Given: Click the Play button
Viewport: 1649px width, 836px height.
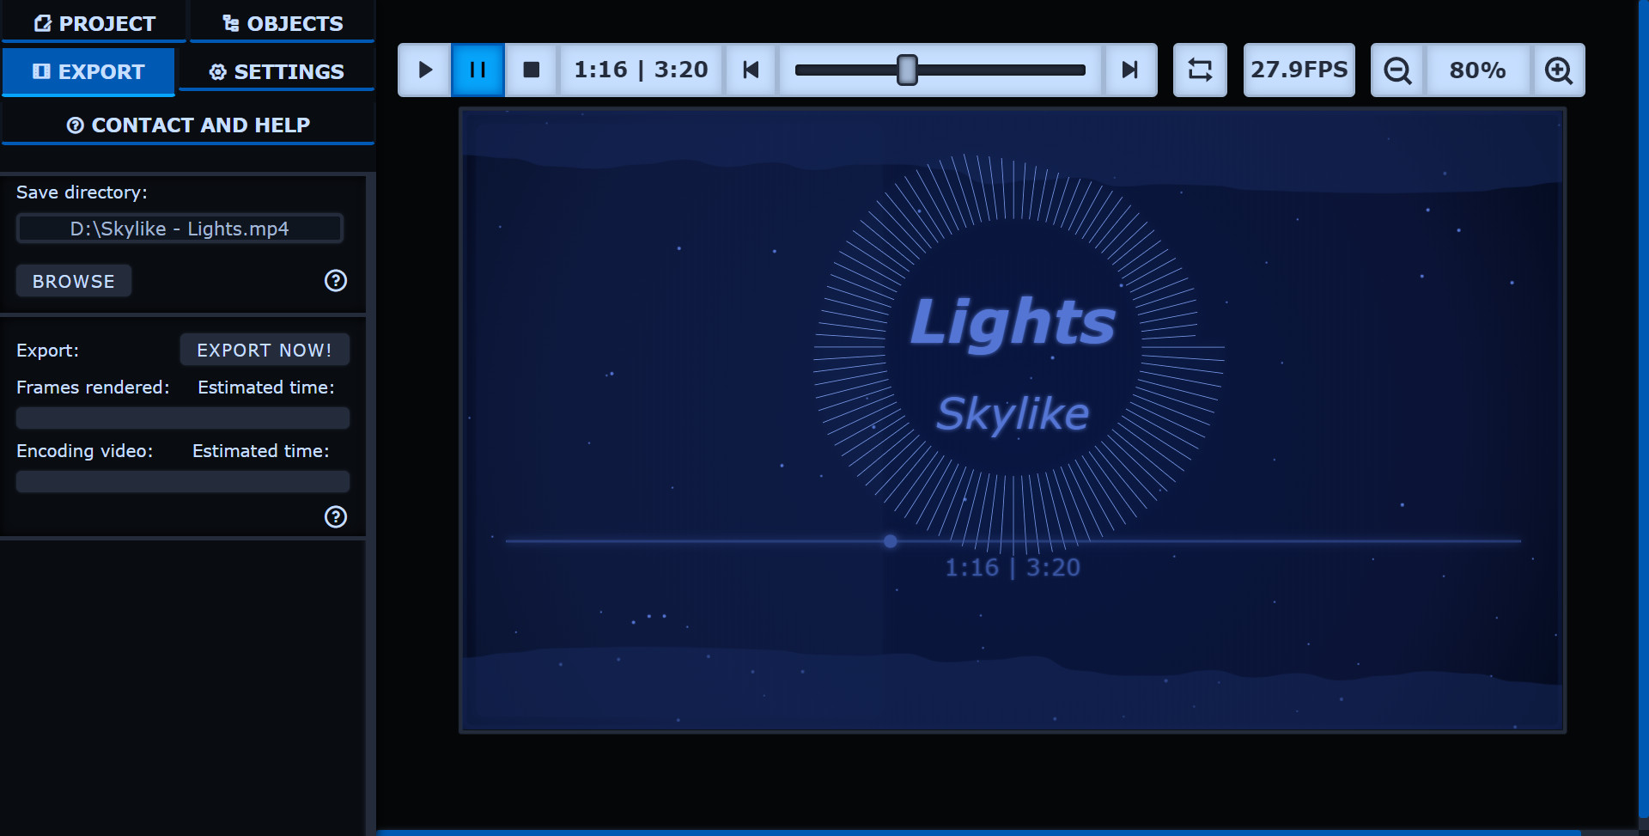Looking at the screenshot, I should coord(424,70).
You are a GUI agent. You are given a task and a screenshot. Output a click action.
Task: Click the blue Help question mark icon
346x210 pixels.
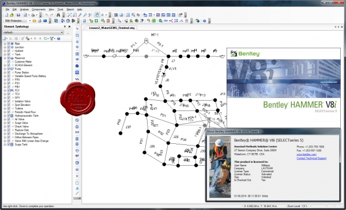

==============================

■ Your instructions ■
In your copy, omit the pictures and restate every line of the data word for word.

■ Answer space ■
Given: Click the Play button
Viewport: 1649px width, 836px height.
Looking at the screenshot, I should coord(424,70).
You are a GUI agent. You are given a task and a screenshot. Output a click action.
Task: Click the blue Help question mark icon
346x210 pixels.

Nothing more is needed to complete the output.